**Task requirements:** Transcribe all of the data, leaving nothing out and changing nothing.

___ Material shown ___

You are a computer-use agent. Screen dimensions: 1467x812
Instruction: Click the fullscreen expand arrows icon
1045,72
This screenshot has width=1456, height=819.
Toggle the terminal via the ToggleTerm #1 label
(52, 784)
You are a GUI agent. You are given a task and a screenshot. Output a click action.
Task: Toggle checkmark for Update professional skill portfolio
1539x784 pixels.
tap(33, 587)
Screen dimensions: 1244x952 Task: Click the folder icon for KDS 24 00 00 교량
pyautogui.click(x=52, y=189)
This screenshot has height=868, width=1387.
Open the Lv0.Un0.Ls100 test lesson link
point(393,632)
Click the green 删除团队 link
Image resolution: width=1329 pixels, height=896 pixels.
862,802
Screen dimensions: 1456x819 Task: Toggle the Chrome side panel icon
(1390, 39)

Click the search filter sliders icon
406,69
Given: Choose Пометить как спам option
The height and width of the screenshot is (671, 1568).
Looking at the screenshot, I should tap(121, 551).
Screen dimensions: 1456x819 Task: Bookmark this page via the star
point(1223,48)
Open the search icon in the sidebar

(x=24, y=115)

___

**Reply:**
You are a computer-use agent. Screen dimensions: 1467x812
Instruction: Click the fullscreen expand arrows icon
1045,72
This screenshot has width=1456, height=819.
Toggle the terminal via the ToggleTerm #1 label
(52, 784)
You are a GUI agent. You are given a task and a screenshot. Output a click action.
Task: Toggle checkmark for Update professional skill portfolio
1539x784 pixels.
tap(33, 587)
Screen dimensions: 1244x952 Task: Click the folder icon for KDS 24 00 00 교량
pyautogui.click(x=52, y=189)
This screenshot has height=868, width=1387.
Open the Lv0.Un0.Ls100 test lesson link
point(393,632)
Click the green 删除团队 link
Image resolution: width=1329 pixels, height=896 pixels.
862,802
Screen dimensions: 1456x819 Task: Toggle the Chrome side panel icon
(1390, 39)

Click the search filter sliders icon
406,69
Given: Choose Пометить как спам option
The height and width of the screenshot is (671, 1568).
Looking at the screenshot, I should tap(121, 551).
Screen dimensions: 1456x819 Task: Bookmark this page via the star
point(1223,48)
Open the search icon in the sidebar

(x=24, y=115)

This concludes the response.